Mungo Soggot
The liquidators of mining company Amalia want to undertake a forensic audit into how the company raised money from the public, how the money was spent and whether insolvency laws were broken.
Auditors Coopers & Lybrand were called in to liquidate the company last month after a high court order which followed Amalia’s spectacular collapse on the Johannesburg Stock Exchange. The share was suspended after it had lost more than 90% of its value.
In his first report-back to the company’s creditors, liquidator Basil Nel says: “We consider it necessary at this stage to conduct an inquiry into the affairs of the company. It is our intention to conduct a forensic inquiry into the books and records to establish the basis on which shares in the company were offered to the public.”

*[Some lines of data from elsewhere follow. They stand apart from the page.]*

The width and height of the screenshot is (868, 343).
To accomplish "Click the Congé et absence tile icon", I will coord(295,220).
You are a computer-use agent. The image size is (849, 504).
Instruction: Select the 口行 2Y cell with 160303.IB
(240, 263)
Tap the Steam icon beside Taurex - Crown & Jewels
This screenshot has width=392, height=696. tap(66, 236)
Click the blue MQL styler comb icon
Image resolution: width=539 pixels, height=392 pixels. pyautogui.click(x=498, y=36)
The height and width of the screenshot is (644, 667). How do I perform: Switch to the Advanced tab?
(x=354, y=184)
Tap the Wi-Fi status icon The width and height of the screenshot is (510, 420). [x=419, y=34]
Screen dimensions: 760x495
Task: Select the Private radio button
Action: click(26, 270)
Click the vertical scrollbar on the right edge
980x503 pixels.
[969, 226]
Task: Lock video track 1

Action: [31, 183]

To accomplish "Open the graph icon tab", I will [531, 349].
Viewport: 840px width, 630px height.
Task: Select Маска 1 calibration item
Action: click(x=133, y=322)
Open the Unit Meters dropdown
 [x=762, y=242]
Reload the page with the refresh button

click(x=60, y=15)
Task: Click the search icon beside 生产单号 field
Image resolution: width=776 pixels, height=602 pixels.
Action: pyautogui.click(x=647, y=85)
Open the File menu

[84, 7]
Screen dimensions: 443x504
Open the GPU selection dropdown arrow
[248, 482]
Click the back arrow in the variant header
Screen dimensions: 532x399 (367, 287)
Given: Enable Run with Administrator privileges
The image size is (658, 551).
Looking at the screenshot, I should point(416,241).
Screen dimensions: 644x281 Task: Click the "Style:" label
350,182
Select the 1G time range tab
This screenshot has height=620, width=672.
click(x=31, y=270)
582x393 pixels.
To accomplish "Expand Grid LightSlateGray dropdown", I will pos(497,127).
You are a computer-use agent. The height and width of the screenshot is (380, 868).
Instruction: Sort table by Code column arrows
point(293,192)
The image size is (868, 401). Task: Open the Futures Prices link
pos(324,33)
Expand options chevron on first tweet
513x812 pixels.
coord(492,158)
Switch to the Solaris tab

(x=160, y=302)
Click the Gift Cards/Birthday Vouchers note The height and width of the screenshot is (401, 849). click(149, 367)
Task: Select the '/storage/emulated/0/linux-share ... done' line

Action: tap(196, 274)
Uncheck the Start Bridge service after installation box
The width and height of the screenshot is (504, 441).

The high court ordered Amalia Gold Mining & Exploration’s liquidation after an application by one of its largest creditors, Standard Bank, which is owed almost R7-million.
Nel’s initial investigation shows that Amalia’s main creditor is a company controlled by Amalia’s directors – Amalia Corporation.
Amalia directors set up an elaborate funding scheme using companies run by the same directors, which ensures they are first in line for the proceeds from the company’s liquidation. The complicated web of companies that make up Amalia includes two management companies, run by the same directors, which received the proceeds of shares sold in Amalia and its offshore branch, Commonwealth Gold.
ComGold owes Amalia more than R4,5-million – Amalia’s largest single debtor. It is listed on a small exchange in London called the Offex. ComGold’s share has collapsed after it emerged that its main drawcard – an exclusive deal to develop the mineral resources of Liberia – is unlikely to materialise.
Other than Amalia Gold Mining’s gold mine in Schweizer-Reneke, North West, its main asset is 63-million shares in ComGold.
“It is our intention to establish the negotiability of the 63-million shares in ComGold, taking into account the large number of shares and the bad publicity the Amalia Group of companies have received locally and abroad,” Nel says.
Amalia’s fate now appears to hang on a visit from representatives of Commonwealth Gold’s substantial Swiss shareholding, who arrive in Johannesburg on Monday.
Directors have raised the hope that the Swiss Bank will put together a rescue package. Director Gerhard Potgieter says one of the conditions for such a lifeboat would be a shake-up of the current board – including the departure of finance director Peter Trickey. Nel says he will hold fire on the liquidation until he meets a representative from the Swiss delegation.
Meanwhile, local shareholders in Amalia are preparing to pump more money into the company. An Amalia director confirmed this week that “various shareholders” were discussing bailing out the company.
Most mining analysts have laughed off the company, which has a large number of farmers as shareholders.
Fred Rundle, a representative of some of the shareholders and an Afrikaner Weerstandsbeweging representative, said this week: “It is ludicrous to put more money in with a board that has no credibility. All they did was start a maze of companies which confused the shareholders.”
The police are investigating the possibility of fraud by the company, which insists it has been sabotaged by rogue employees and rival players keen to hijack its lucrative Liberian rights.